You were far ahead of your time.
Well I didn't try to, but I know that the straight jacket of my times, I could not fit
in. And, so, in order to survive I've tried other ways.
Hal: Lucio at one point you told me that a critic said to you, I believe it was a
critic, said to you: why don't you find a style? Do you remember that?
Oh many of them have told me that. And many have told me “You need to develop
name recognition or product recognition or both”. So, I answered that in 1975 with
a kind of absurdist panel on paper which I called "Oh God Make Me Find a Style"
which is an echo of Janice Joplin's "Oh Lord, won’t you buy me a
Mercedes-Benz." That was my answer. The panel continued with ‘I can't find a
style, how can I find a style’. Whatever. You know, the style is a capitalist
invention. It started around the 15th century and has lasted ‘til now. I do have
enormous respect for artists who want to concentrate on one single small realm
which in their hands becomes enormous, (13) but I don't want to be dismissed for
not having a style, because I do have a style. When people begin to look at my
work more and more they recognize the inevitability of my personal calligraphy
and my eye and my taste. There's nothing I can do about it. We cannot avoid it.
Can we look at more work?
Yes, let's look at work.
Oh what about these? These are called Rag Rug paintings that you're doing
today, you're continuing these now. What is this process?

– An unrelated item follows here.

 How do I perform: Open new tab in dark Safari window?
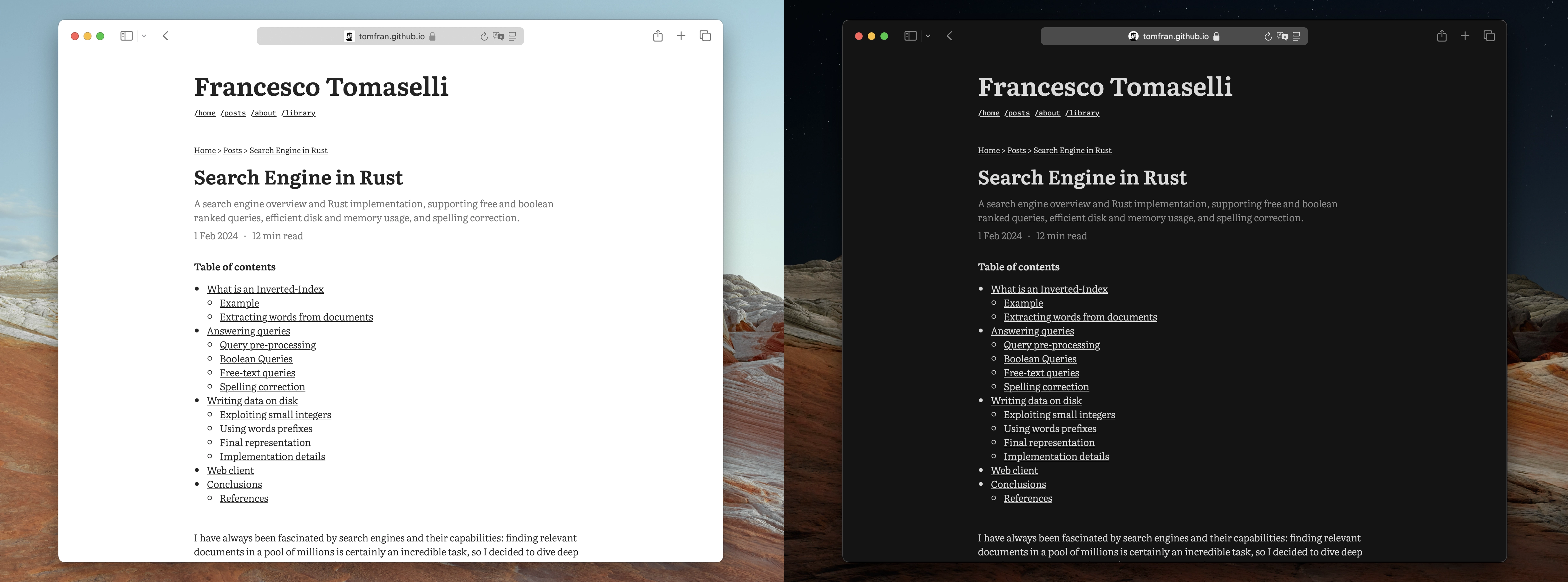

It started with me not wanting to throw paint away. They are a kind of mosaic
alignments, palette knife-applied oil paint alignments, and I improvise. As always,
I don't know what the end result will be, but somehow I do manage to give myself
a more restrictive theme. Like in these: there was a reddish motif in the painting on
the left and a whitish motif on the one at right. I call them Rag Rug paintings
because they started by my using leftover paint from paint that had been mixed for
other paintings. For instance, when I was doing the one behind me, I also did a Rag
Rug painting with its paint. Instead of throwing it away I applied it on a small
canvas, which is somewhere, I don't know where it is now, maybe it's not finished
even. The Rag Rug paintings have become a technique that allows me to make all
kinds of inventions in different ways, and you find motifs in them that return in
other paintings as well.
How much of these are improvised? Do you start out with a plan or...?

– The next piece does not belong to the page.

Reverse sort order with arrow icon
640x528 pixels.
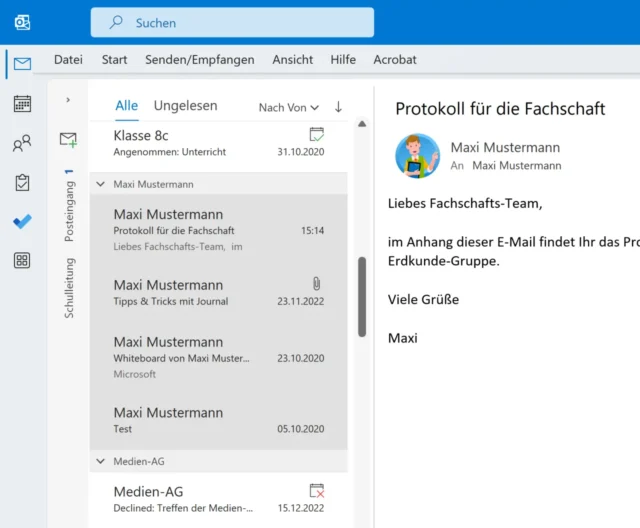(338, 107)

These are big ones. The only plans I had in these was to try to have a background
of dark washes (a reviewer once called it a Rothko-ish background) and then to
apply on top of it the rectangular fields of mixed paint alignments. In this case
below for instance, bluish mixed paint. I improvise completely, every alignment,
every line is improvised. I never know exactly how it will go, and I play around,
and there's always panic and excitement at the end. In this case, though, you see
those greenish bars that are horizontal, there are four greenish bars, for them, the
canvas was taped ahead of my doing the alignments over the ground. The tapes
were removed only at the end, after I’d done the whole field with blue, and I
decided what color to put in and I did these other alignments of greenish paint.

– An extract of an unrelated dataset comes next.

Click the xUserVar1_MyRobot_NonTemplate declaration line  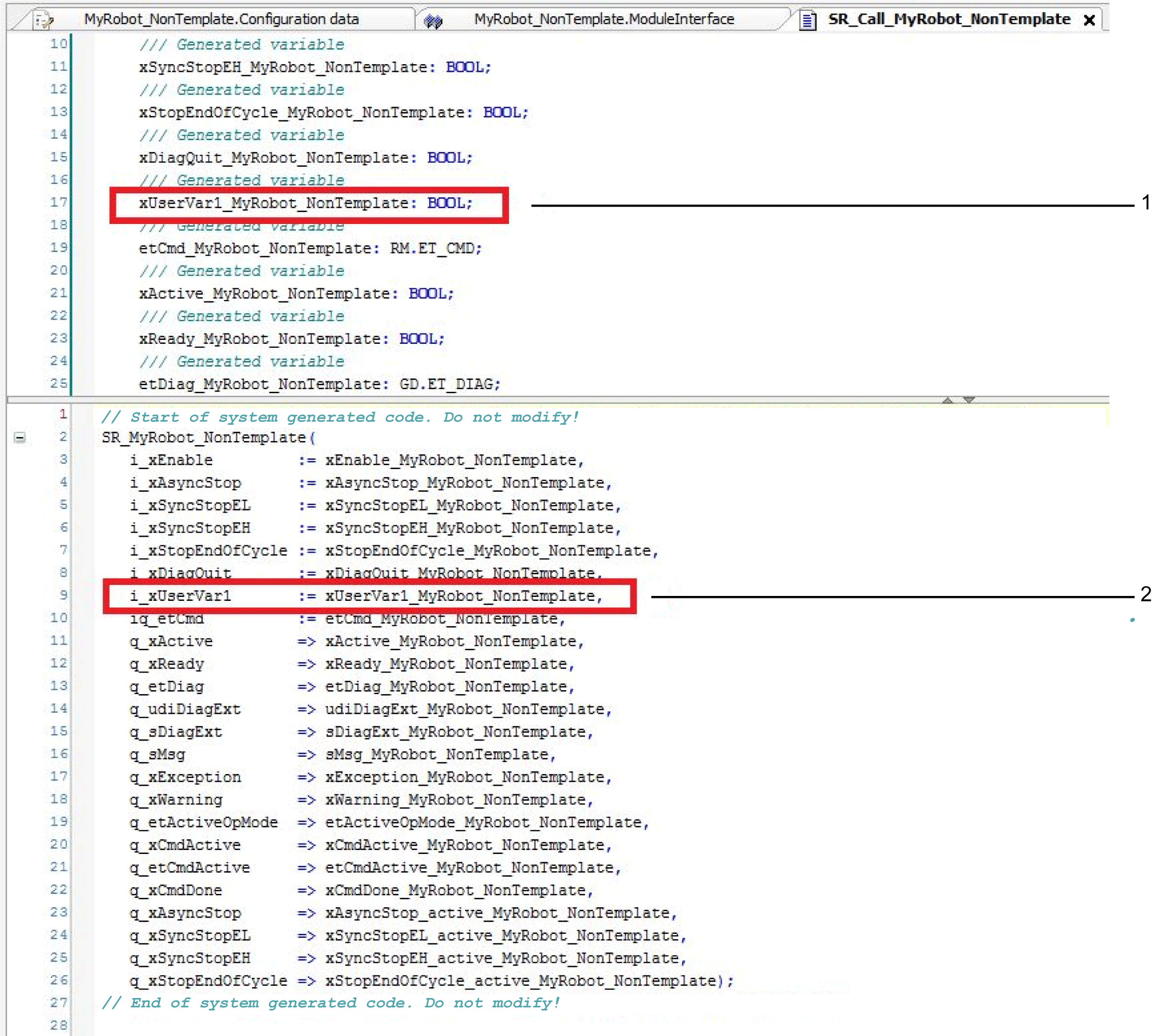[306, 203]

Sometimes, I take the palette knife instead and fill a gap with flat paint. It's never
planned and I never know exactly how it will end, and I never know if what I did
was quote unquote “right” or “wrong”, because those are dimensions that maybe
are obsolete. I think that I in my painting and many painters in theirs never know
exactly when something is finished, and never know exactly what it might mean. I
never know exactly if I did right or wrong, but once it's it's done, it's done!
Well, I think Larry Poons told me once that the art of painting is knowing
when to stop. And when do you know that this composition is finished?
Yes, that's very correct. It's my problem-- I never know when to stop.
But this has a very deliberate - can we look at a couple more of these? Because
the compositions seem very tight and very deliberate . . .Aren't there ones you
showed in Hudson recently coming up? Oh they're gone. Oh this one, other
images, more images. So in this one, how much is improvised and how much
was calculated? And when did you know this was finished?
I did not know. I really torture myself. Something very funny happens: often
visitors come to my studio when I have started a painting. I start with a wash of
some paint. Like Picasso, I think of every painting as being finished from the first
brush stroke onwards. So, many times visitors tell me “stop!”. Occasionally a
visitor tells me I must push it further. But I never know, I never know. In this case,
I put the pink and the black squares first, and then I started following around and
see what happens. I never knew what would happen and I do really sincerely suffer
this. I'm not joking, it's - uh sometimes I don't sleep at night wondering whether I
should add something or not. And when I... sometimes I even mix paint to add
something, and then like a glass wall is erected in front of me and I cannot
approach the painting anymore and add anything.
But there was a painting that was even reproduced in Artforum about a show I did
at the Julian Pretto Gallery many, many years ago, it must have been in the 90s.
There are four gigantic panels in a quadriptych: one red, one blue, one yellow, one
green. For the blue one I had specified to myself I would put a black square in it.
The square had been outlined by tape leaving the white priming to be filled but I
showed it instead with the white square unfilled because I was not able to make
myself put the black in. It was exhibited many times. Then, when this quadriptych
came back to the studio in the middle of the 2000s from an exhibition, I told
myself that actually the black square should be there. So, I added the black square
and now the painting is not what it was reproduced as. It is historically reproduced
with a white square instead it has a black square. And I don't know if I did the right
thing. I don't know if it is interesting. (14)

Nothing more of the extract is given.